**Given request**. Output as a numbered list everything in the listing from the line containing "Where should I" down to the line containing "[x=471, y=570]", both lines included and blank lines omitted. Leave the pictures out of the answer.

>> start Provided entries

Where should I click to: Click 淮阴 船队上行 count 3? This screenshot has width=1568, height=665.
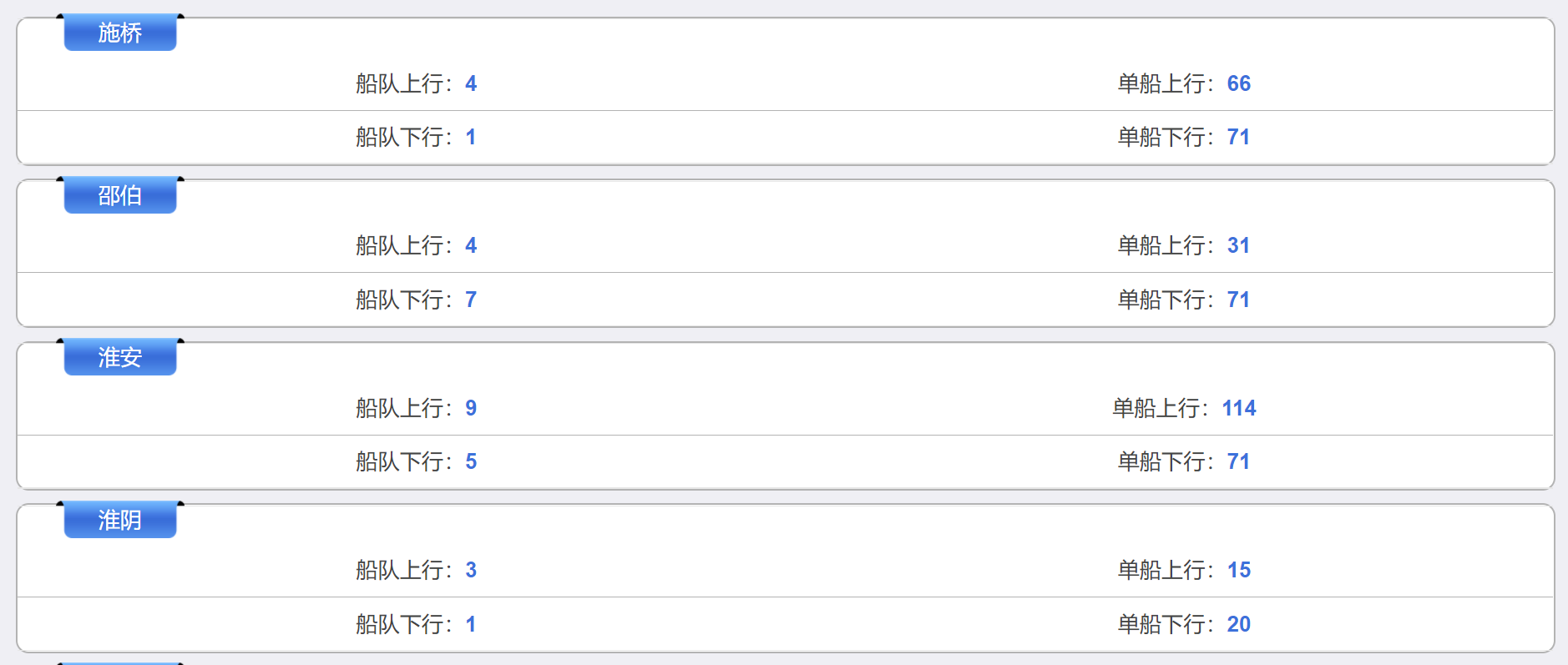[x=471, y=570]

>> end Provided entries
>> start Provided entries

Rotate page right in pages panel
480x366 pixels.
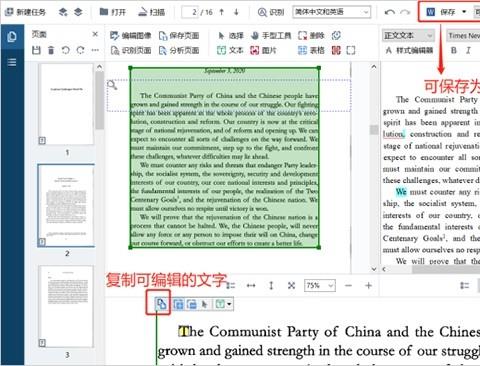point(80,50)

>> end Provided entries
>> start Provided entries

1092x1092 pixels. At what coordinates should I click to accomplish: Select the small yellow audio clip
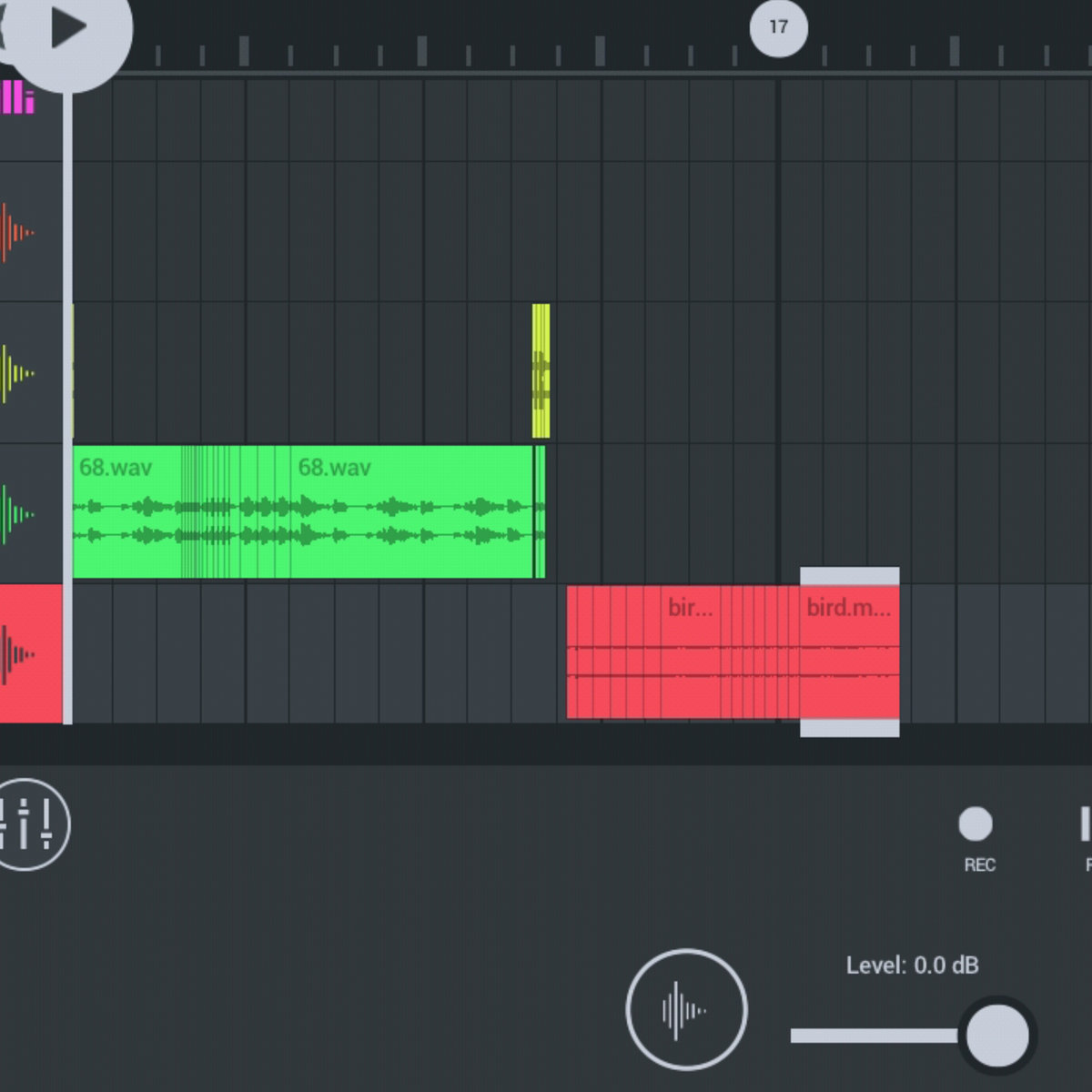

>> end Provided entries

**Result below**.
1. Where should I click to: Click 淮阴 船队上行 count 3? This screenshot has width=1568, height=665.
2. [x=471, y=570]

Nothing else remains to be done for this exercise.